> **Problem to solve**
Given the records that follow, return each one verbatim.

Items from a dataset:
--------------------

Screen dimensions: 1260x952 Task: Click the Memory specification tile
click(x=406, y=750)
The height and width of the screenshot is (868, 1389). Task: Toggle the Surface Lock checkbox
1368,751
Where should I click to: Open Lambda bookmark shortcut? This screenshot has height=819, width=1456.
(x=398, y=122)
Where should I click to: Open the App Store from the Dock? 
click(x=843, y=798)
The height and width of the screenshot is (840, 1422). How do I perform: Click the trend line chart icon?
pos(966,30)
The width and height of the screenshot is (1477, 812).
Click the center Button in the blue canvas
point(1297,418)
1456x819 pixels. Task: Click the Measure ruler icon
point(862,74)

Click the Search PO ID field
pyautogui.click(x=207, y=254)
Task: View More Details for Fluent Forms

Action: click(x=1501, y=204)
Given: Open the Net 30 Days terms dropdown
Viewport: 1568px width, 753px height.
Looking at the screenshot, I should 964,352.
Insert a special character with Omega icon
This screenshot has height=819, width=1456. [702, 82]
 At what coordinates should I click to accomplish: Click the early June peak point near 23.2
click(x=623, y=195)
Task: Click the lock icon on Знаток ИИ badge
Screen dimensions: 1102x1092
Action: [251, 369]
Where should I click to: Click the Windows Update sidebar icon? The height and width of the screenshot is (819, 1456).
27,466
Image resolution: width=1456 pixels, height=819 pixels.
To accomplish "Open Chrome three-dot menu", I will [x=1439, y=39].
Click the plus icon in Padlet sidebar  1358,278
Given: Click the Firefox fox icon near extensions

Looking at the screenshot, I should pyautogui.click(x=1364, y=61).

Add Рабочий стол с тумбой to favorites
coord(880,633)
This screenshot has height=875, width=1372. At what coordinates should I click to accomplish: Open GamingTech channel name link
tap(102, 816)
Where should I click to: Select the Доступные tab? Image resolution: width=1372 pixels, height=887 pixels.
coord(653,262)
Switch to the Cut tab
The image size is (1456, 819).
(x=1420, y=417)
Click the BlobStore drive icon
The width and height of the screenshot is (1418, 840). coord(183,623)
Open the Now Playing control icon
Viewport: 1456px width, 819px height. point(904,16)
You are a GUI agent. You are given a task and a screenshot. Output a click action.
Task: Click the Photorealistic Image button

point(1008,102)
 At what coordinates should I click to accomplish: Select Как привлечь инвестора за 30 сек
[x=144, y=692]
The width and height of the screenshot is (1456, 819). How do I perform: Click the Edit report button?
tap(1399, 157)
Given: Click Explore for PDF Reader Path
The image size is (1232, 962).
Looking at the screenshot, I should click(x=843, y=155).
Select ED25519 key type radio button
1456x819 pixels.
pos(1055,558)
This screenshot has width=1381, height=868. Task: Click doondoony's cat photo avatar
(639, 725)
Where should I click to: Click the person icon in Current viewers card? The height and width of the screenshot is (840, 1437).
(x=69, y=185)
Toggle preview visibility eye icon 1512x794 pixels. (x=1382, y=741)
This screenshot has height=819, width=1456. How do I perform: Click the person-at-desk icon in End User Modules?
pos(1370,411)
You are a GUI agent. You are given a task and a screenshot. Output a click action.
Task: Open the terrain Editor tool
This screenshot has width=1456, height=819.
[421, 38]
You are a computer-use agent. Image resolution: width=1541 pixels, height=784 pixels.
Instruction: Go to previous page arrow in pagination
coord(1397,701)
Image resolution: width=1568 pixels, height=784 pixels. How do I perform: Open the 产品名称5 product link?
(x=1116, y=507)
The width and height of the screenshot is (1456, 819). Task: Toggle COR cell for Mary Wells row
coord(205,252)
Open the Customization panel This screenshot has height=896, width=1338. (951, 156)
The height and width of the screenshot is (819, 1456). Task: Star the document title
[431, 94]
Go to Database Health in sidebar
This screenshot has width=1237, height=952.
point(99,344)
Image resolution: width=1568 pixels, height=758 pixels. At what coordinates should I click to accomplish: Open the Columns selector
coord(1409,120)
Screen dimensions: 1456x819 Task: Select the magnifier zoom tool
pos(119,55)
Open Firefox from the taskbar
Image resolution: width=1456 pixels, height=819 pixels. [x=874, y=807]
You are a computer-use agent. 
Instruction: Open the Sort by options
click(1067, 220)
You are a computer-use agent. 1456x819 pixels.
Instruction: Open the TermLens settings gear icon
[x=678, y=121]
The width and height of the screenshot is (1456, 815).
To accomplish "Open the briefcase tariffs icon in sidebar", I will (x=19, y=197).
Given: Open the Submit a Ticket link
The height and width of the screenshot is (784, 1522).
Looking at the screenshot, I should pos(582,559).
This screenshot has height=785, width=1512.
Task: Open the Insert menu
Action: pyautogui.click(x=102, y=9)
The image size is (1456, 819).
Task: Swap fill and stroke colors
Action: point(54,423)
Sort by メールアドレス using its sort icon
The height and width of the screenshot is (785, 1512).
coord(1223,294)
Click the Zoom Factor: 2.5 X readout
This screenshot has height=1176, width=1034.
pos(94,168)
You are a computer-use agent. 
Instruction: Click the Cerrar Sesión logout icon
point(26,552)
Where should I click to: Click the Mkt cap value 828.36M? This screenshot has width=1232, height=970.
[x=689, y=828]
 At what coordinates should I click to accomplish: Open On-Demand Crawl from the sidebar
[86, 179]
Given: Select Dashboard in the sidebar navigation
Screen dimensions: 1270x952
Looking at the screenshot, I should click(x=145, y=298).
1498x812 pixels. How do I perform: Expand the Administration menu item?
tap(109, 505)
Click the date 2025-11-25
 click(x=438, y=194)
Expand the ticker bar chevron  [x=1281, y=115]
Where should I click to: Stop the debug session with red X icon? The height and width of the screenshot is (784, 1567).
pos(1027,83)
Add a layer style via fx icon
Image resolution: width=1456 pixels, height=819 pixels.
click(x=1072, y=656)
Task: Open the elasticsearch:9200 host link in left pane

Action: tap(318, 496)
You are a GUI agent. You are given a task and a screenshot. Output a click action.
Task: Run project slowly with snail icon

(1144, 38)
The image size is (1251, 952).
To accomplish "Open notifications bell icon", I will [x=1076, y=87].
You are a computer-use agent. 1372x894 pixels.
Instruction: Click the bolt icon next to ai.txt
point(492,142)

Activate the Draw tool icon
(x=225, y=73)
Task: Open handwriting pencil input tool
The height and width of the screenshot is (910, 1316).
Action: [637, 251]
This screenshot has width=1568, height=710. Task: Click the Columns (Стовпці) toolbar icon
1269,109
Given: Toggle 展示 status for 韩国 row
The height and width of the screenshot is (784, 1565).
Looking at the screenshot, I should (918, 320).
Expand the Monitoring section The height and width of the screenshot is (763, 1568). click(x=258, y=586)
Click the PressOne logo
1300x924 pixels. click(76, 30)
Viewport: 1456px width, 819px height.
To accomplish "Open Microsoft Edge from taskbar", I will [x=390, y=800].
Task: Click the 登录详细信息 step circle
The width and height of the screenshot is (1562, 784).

--------------------

> **Answer**
Screen dimensions: 1260x952 Task: Click the Memory specification tile
click(x=406, y=750)
The height and width of the screenshot is (868, 1389). Task: Toggle the Surface Lock checkbox
1368,751
Where should I click to: Open Lambda bookmark shortcut? This screenshot has height=819, width=1456.
(x=398, y=122)
Where should I click to: Open the App Store from the Dock? 
click(x=843, y=798)
The height and width of the screenshot is (840, 1422). How do I perform: Click the trend line chart icon?
pos(966,30)
The width and height of the screenshot is (1477, 812).
Click the center Button in the blue canvas
point(1297,418)
1456x819 pixels. Task: Click the Measure ruler icon
point(862,74)

Click the Search PO ID field
pyautogui.click(x=207, y=254)
Task: View More Details for Fluent Forms

Action: click(x=1501, y=204)
Given: Open the Net 30 Days terms dropdown
Viewport: 1568px width, 753px height.
Looking at the screenshot, I should 964,352.
Insert a special character with Omega icon
This screenshot has height=819, width=1456. [702, 82]
 At what coordinates should I click to accomplish: Click the early June peak point near 23.2
click(x=623, y=195)
Task: Click the lock icon on Знаток ИИ badge
Screen dimensions: 1102x1092
Action: [251, 369]
Where should I click to: Click the Windows Update sidebar icon? The height and width of the screenshot is (819, 1456).
27,466
Image resolution: width=1456 pixels, height=819 pixels.
To accomplish "Open Chrome three-dot menu", I will [x=1439, y=39].
Click the plus icon in Padlet sidebar  1358,278
Given: Click the Firefox fox icon near extensions

Looking at the screenshot, I should pyautogui.click(x=1364, y=61).

Add Рабочий стол с тумбой to favorites
coord(880,633)
This screenshot has height=875, width=1372. At what coordinates should I click to accomplish: Open GamingTech channel name link
tap(102, 816)
Where should I click to: Select the Доступные tab? Image resolution: width=1372 pixels, height=887 pixels.
coord(653,262)
Switch to the Cut tab
The image size is (1456, 819).
(x=1420, y=417)
Click the BlobStore drive icon
The width and height of the screenshot is (1418, 840). coord(183,623)
Open the Now Playing control icon
Viewport: 1456px width, 819px height. point(904,16)
You are a GUI agent. You are given a task and a screenshot. Output a click action.
Task: Click the Photorealistic Image button

point(1008,102)
 At what coordinates should I click to accomplish: Select Как привлечь инвестора за 30 сек
[x=144, y=692]
The width and height of the screenshot is (1456, 819). How do I perform: Click the Edit report button?
tap(1399, 157)
Given: Click Explore for PDF Reader Path
The image size is (1232, 962).
Looking at the screenshot, I should click(x=843, y=155).
Select ED25519 key type radio button
1456x819 pixels.
pos(1055,558)
This screenshot has width=1381, height=868. Task: Click doondoony's cat photo avatar
(639, 725)
Where should I click to: Click the person icon in Current viewers card? The height and width of the screenshot is (840, 1437).
(x=69, y=185)
Toggle preview visibility eye icon 1512x794 pixels. (x=1382, y=741)
This screenshot has height=819, width=1456. How do I perform: Click the person-at-desk icon in End User Modules?
pos(1370,411)
You are a GUI agent. You are given a task and a screenshot. Output a click action.
Task: Open the terrain Editor tool
This screenshot has width=1456, height=819.
[421, 38]
You are a computer-use agent. Image resolution: width=1541 pixels, height=784 pixels.
Instruction: Go to previous page arrow in pagination
coord(1397,701)
Image resolution: width=1568 pixels, height=784 pixels. How do I perform: Open the 产品名称5 product link?
(x=1116, y=507)
The width and height of the screenshot is (1456, 819). Task: Toggle COR cell for Mary Wells row
coord(205,252)
Open the Customization panel This screenshot has height=896, width=1338. (951, 156)
The height and width of the screenshot is (819, 1456). Task: Star the document title
[431, 94]
Go to Database Health in sidebar
This screenshot has width=1237, height=952.
point(99,344)
Image resolution: width=1568 pixels, height=758 pixels. At what coordinates should I click to accomplish: Open the Columns selector
coord(1409,120)
Screen dimensions: 1456x819 Task: Select the magnifier zoom tool
pos(119,55)
Open Firefox from the taskbar
Image resolution: width=1456 pixels, height=819 pixels. [x=874, y=807]
You are a computer-use agent. 
Instruction: Open the Sort by options
click(1067, 220)
You are a computer-use agent. 1456x819 pixels.
Instruction: Open the TermLens settings gear icon
[x=678, y=121]
The width and height of the screenshot is (1456, 815).
To accomplish "Open the briefcase tariffs icon in sidebar", I will (x=19, y=197).
Given: Open the Submit a Ticket link
The height and width of the screenshot is (784, 1522).
Looking at the screenshot, I should pos(582,559).
This screenshot has height=785, width=1512.
Task: Open the Insert menu
Action: pyautogui.click(x=102, y=9)
The image size is (1456, 819).
Task: Swap fill and stroke colors
Action: point(54,423)
Sort by メールアドレス using its sort icon
The height and width of the screenshot is (785, 1512).
coord(1223,294)
Click the Zoom Factor: 2.5 X readout
This screenshot has height=1176, width=1034.
pos(94,168)
You are a computer-use agent. 
Instruction: Click the Cerrar Sesión logout icon
point(26,552)
Where should I click to: Click the Mkt cap value 828.36M? This screenshot has width=1232, height=970.
[x=689, y=828]
 At what coordinates should I click to accomplish: Open On-Demand Crawl from the sidebar
[86, 179]
Given: Select Dashboard in the sidebar navigation
Screen dimensions: 1270x952
Looking at the screenshot, I should click(x=145, y=298).
1498x812 pixels. How do I perform: Expand the Administration menu item?
tap(109, 505)
Click the date 2025-11-25
 click(x=438, y=194)
Expand the ticker bar chevron  [x=1281, y=115]
Where should I click to: Stop the debug session with red X icon? The height and width of the screenshot is (784, 1567).
pos(1027,83)
Add a layer style via fx icon
Image resolution: width=1456 pixels, height=819 pixels.
click(x=1072, y=656)
Task: Open the elasticsearch:9200 host link in left pane

Action: tap(318, 496)
You are a GUI agent. You are given a task and a screenshot. Output a click action.
Task: Run project slowly with snail icon

(1144, 38)
The image size is (1251, 952).
To accomplish "Open notifications bell icon", I will [x=1076, y=87].
You are a computer-use agent. 1372x894 pixels.
Instruction: Click the bolt icon next to ai.txt
point(492,142)

Activate the Draw tool icon
(x=225, y=73)
Task: Open handwriting pencil input tool
The height and width of the screenshot is (910, 1316).
Action: [637, 251]
This screenshot has width=1568, height=710. Task: Click the Columns (Стовпці) toolbar icon
1269,109
Given: Toggle 展示 status for 韩国 row
The height and width of the screenshot is (784, 1565).
Looking at the screenshot, I should (918, 320).
Expand the Monitoring section The height and width of the screenshot is (763, 1568). click(x=258, y=586)
Click the PressOne logo
1300x924 pixels. click(76, 30)
Viewport: 1456px width, 819px height.
To accomplish "Open Microsoft Edge from taskbar", I will [x=390, y=800].
Task: Click the 登录详细信息 step circle
The width and height of the screenshot is (1562, 784).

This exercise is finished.